To be done: Please reproduce word for word the rows below, from the line containing "Given: Open Provisioning in the sidebar" through the last row, including both ends.

::::::::

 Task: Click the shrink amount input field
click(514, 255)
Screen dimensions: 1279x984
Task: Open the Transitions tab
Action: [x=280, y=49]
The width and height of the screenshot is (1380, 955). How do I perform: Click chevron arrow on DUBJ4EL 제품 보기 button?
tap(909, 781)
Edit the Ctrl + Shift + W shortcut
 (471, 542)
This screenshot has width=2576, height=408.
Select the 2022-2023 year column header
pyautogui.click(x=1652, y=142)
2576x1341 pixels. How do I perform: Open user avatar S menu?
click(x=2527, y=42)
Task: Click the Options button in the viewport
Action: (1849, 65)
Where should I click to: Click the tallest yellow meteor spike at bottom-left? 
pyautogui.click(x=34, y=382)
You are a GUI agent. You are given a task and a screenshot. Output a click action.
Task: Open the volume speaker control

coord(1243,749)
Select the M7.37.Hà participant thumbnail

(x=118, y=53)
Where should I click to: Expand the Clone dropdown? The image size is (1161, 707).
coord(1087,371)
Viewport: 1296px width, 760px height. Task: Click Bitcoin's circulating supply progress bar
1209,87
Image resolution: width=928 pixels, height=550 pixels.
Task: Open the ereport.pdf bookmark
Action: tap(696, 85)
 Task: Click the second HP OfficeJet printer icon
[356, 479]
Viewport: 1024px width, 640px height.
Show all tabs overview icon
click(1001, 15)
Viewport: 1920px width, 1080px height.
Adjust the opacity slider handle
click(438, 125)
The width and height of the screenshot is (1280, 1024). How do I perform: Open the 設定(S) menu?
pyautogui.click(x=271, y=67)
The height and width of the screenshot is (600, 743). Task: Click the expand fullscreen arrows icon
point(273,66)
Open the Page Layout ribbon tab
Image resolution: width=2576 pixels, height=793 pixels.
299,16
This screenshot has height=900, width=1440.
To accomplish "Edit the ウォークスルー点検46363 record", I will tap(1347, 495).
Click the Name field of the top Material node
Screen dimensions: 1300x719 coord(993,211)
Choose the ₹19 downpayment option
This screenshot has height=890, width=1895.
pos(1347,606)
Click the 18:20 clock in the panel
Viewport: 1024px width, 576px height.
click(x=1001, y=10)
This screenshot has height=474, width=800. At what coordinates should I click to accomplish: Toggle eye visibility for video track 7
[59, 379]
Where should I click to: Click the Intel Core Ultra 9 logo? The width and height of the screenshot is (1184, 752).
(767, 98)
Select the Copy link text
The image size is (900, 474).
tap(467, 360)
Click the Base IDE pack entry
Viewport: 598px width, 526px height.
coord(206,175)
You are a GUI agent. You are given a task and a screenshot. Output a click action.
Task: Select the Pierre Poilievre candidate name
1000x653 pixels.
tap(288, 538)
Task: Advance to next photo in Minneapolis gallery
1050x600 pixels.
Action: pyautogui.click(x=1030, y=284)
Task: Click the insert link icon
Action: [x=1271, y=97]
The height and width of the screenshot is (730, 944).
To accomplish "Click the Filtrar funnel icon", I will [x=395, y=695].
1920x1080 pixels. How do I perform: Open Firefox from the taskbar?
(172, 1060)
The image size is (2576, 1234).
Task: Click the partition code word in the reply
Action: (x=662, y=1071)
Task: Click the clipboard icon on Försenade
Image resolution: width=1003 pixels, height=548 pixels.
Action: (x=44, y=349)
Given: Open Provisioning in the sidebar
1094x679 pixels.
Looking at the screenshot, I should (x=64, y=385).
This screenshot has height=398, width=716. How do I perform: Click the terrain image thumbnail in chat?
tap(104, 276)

::::::::

Exercise result:
Given: Open Provisioning in the sidebar
1094x679 pixels.
Looking at the screenshot, I should (x=64, y=385).
This screenshot has height=398, width=716. How do I perform: Click the terrain image thumbnail in chat?
tap(104, 276)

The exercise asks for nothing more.